Not many people like to socialize with some of the nation’s most notorious criminals. Even fewer challenge them to a competition, and I’d be hard pressed to find any of them whose teammate accidentally pelted one in the helmet with a baseball and lived to tell the tale. But that’s exactly what Chief Revenue Officer of Quarterly and self-described “baseball humanitarian” Aron Levinson did, when he cajoled some friends from his amateur baseball league to challenge the inmates of San Quentin State Prison.
The San Quentin Giants, named after their major-league benefactors in San Francisco who donated jerseys to the prison, have been playing since the 1920s. The prison, California’s only male prison with death row, has been the home of California’s most infamous criminals since it was built in 1852.
Despite the prison’s reputation, the Giants are the oldest in the country and one of the very select few allowed to play baseball with outsiders. And they’ve got a winning record, too.
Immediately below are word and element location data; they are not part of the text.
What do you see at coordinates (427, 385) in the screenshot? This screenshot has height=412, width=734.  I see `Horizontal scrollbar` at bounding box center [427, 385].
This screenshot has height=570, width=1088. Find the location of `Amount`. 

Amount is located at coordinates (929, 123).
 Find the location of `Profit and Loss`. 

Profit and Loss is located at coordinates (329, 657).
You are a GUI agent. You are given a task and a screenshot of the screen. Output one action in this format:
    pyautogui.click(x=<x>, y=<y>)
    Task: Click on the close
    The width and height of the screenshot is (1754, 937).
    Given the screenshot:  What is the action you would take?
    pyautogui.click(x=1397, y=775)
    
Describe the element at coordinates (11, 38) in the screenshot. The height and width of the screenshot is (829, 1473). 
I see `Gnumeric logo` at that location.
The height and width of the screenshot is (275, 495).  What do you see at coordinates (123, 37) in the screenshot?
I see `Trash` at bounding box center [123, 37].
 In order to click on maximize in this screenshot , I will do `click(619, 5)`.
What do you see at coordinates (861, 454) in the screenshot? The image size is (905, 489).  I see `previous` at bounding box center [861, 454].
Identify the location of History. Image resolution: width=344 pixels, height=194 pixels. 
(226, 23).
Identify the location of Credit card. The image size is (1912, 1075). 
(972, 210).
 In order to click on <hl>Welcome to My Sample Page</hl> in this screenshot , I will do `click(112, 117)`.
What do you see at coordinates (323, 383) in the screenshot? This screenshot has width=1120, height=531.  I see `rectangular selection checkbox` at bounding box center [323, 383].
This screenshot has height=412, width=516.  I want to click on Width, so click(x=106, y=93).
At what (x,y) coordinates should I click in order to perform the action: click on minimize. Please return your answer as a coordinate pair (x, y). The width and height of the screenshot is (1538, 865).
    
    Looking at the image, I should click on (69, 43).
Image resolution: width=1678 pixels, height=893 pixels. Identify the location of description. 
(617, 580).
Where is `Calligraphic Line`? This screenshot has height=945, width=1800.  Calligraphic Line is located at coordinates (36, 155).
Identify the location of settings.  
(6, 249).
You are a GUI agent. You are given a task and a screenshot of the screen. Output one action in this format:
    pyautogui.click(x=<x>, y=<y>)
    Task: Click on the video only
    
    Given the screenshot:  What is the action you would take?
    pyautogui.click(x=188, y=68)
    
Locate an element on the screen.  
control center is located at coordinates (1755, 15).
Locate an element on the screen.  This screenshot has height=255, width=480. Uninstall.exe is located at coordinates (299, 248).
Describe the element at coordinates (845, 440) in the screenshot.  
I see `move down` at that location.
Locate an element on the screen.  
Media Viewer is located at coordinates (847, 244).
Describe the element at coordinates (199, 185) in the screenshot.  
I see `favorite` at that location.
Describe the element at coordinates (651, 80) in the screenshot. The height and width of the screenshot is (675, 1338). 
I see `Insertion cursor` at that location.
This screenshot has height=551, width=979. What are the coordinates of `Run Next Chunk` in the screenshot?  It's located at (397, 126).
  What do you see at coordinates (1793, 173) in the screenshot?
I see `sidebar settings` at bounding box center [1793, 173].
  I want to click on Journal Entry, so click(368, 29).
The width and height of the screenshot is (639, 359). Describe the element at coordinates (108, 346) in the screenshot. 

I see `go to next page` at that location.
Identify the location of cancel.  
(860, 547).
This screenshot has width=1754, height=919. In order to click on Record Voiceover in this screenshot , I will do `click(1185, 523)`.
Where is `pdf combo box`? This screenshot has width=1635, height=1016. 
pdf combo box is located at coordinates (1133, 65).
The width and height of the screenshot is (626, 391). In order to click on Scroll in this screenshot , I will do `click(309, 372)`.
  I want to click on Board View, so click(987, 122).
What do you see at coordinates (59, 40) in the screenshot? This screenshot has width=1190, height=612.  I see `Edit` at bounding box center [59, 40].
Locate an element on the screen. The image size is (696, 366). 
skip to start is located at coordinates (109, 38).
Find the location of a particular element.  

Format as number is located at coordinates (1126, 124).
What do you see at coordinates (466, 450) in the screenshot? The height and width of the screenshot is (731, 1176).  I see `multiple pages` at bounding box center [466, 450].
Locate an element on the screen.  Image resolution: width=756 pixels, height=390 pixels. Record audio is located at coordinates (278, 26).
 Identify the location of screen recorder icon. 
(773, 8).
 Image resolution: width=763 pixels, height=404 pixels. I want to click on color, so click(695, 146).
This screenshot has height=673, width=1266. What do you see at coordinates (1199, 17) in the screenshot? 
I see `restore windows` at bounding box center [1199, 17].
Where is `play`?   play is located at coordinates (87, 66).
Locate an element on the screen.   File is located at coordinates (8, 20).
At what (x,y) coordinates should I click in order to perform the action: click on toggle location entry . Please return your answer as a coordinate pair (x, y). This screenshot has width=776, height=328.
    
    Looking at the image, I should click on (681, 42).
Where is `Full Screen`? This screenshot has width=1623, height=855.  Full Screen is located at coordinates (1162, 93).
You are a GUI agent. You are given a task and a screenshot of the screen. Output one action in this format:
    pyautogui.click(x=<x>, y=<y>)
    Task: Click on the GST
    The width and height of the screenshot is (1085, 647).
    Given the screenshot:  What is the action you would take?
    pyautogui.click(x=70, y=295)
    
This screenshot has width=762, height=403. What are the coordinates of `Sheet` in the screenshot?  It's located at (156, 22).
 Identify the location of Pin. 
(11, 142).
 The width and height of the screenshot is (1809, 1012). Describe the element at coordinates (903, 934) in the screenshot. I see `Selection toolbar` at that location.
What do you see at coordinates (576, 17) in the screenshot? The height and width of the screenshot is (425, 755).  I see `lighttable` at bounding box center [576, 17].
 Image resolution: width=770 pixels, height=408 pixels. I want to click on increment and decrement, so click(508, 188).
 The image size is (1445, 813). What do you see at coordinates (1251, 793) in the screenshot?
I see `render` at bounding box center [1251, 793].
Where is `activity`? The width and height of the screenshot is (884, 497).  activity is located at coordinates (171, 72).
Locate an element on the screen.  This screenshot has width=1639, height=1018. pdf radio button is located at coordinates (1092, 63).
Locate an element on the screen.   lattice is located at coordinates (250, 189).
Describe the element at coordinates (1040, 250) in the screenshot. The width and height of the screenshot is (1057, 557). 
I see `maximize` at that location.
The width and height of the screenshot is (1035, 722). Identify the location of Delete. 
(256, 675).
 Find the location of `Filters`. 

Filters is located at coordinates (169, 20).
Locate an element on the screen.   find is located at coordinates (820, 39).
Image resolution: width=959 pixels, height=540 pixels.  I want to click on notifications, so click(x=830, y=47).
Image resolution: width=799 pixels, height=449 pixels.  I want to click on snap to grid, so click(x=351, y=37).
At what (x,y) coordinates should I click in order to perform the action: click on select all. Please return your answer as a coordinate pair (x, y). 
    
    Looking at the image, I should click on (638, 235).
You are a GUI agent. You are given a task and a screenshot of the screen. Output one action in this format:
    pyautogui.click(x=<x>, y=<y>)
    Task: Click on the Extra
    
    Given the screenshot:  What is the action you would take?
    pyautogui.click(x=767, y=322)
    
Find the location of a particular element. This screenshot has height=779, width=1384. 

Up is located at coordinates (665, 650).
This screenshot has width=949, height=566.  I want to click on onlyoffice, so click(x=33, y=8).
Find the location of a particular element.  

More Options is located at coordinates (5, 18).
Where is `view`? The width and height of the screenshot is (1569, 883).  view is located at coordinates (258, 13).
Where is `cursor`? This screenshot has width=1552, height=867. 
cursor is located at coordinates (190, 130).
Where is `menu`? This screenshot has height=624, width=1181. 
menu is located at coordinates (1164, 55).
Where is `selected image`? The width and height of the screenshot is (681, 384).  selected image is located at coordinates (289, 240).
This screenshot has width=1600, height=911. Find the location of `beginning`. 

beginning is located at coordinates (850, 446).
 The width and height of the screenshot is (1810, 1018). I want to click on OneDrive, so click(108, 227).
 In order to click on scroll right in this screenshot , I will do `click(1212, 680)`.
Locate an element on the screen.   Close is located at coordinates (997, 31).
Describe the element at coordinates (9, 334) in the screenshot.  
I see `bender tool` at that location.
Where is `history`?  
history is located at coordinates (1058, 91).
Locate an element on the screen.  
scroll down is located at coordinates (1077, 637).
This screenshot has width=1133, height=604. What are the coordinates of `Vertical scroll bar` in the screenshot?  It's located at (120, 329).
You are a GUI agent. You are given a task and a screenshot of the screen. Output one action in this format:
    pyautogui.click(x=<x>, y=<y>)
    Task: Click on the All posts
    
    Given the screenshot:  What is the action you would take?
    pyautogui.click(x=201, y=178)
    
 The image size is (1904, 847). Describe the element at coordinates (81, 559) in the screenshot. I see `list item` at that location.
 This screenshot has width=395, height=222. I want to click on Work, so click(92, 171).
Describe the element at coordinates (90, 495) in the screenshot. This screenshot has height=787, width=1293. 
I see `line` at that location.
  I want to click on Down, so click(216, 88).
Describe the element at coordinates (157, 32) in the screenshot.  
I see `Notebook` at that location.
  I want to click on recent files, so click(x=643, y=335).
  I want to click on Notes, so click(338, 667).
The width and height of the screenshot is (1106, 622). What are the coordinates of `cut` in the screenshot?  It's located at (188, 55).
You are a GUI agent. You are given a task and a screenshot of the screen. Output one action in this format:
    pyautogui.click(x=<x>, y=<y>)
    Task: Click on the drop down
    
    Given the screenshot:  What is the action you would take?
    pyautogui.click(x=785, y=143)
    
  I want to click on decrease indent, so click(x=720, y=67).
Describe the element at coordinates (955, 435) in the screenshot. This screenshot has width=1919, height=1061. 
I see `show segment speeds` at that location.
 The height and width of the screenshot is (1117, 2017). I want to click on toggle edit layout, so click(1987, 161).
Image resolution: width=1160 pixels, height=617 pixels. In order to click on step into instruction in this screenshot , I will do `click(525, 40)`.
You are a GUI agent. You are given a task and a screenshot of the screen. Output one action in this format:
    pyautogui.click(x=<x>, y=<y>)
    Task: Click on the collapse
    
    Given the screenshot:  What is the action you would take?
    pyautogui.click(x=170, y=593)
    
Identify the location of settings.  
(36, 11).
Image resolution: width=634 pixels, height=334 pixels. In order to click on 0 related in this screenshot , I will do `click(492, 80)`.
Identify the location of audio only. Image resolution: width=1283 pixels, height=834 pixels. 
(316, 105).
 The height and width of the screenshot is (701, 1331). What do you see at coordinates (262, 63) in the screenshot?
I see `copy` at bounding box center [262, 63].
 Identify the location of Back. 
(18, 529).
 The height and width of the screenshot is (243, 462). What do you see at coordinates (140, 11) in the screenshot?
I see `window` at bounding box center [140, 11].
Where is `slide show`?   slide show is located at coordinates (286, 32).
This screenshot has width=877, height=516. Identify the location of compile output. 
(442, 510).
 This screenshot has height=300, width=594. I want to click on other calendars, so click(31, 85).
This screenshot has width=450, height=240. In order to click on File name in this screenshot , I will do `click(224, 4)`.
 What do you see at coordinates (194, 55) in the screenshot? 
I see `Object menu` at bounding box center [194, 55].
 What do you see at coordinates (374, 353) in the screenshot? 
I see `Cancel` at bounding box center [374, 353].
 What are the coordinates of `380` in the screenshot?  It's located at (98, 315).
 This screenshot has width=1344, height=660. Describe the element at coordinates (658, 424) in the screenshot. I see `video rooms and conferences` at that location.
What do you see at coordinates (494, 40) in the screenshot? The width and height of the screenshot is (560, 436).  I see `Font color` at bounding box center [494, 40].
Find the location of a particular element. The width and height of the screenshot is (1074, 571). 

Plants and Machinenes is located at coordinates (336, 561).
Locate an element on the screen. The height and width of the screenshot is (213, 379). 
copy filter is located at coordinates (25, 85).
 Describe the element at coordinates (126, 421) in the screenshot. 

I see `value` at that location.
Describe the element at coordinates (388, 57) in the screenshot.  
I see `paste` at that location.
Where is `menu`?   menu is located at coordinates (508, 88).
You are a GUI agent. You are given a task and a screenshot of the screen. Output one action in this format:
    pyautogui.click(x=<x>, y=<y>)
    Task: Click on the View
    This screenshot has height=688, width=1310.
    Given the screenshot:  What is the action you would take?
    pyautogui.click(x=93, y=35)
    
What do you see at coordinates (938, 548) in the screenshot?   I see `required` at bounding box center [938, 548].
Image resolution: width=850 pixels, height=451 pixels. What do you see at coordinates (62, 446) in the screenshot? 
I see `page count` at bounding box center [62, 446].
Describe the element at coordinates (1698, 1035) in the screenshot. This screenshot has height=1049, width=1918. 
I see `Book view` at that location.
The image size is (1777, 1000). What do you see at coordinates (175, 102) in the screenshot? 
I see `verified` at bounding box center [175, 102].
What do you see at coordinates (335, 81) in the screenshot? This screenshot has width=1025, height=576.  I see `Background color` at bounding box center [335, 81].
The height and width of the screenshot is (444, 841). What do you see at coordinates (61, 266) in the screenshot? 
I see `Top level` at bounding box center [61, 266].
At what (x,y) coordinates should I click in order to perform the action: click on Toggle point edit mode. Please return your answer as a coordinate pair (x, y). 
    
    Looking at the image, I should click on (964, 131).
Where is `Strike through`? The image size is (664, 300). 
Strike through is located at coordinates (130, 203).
Levinson was a promising pitcher until he threw out his arm in Little League. 20 years later, he decided to go to the Los Angeles Dodgers adult fantasy baseball camp with his best friend, Juan, to celebrate their 30th birthdays. Since then, Levinson has remained steadfast with his resurrected passion, playing baseball in places like The Q and Cuba.
As a sport psychologist, I wanted to talk to Aron about one of the most critical factors in sport: Fear. It’s one thing to be afraid of your competitor’s talent, it’s another thing to fear for your life.
It’s a dynamic the volunteer coaches of the inmates understand. Eager to win, and get inside the heads of Levinson and his teammates, they were sure to let the visiting team know about San Quentin’s reputation and the grisly nature of many of its inmates’ crimes. It didn’t help that in the middle of the game the alarms went off—all the players were instructed to sit on the ground or risk getting shot.
Levinson, now a catcher, has a unique perspective on the game. He gets to see all the errors and missteps, and the fear mongering certainly worked. He could see it as his team played. And while Levinson’s case is a little extreme, athletes have to effectively deal with the same kind of fear every time they step on the field. Managing it is what separates the good athletes from the great athletes.
But it’s not just fear—of failing, of the other team—that hinders people. Levinson’s perspective is that it’s all about teaching yourself to overcome the fear of the unknown. Whether you’re playing baseball in San Quentin or working with at-risk youth in a dangerous neighborhood, fear keeps people away from new experiences that not only help others, but the volunteers themselves.
From a sport psychology perspective, the sort of emotional and physiological arousal that Levinson and his team faces when playing in San Quentin can be extremely detrimental, or beneficial, for athletes. Emotions like anxiety and fear can help get us “amped up” for the big performance, but can also make athletes crack when they’re overwhelmed by it. Levinson recounts a story in which a center fielder threw the ball to left field instead of 3rd base—that’s over-arousal at work.
In order to reduce arousal, many athletes employ techniques like breathing and other relaxation exercises that have been shown to reduce arousal and the fear response and thus significantly boost athletic performance.
Levinson’s story is certainly incredible. To play baseball in prison is truly an extraordinary challenge. But fear management isn’t just for athletes or athletes playing in prison. In our personal and professional lives, we all face cracking under pressure. It’s examples like Levinson’s that really show how sport psychology can positively impact our life, and not just athletic performance.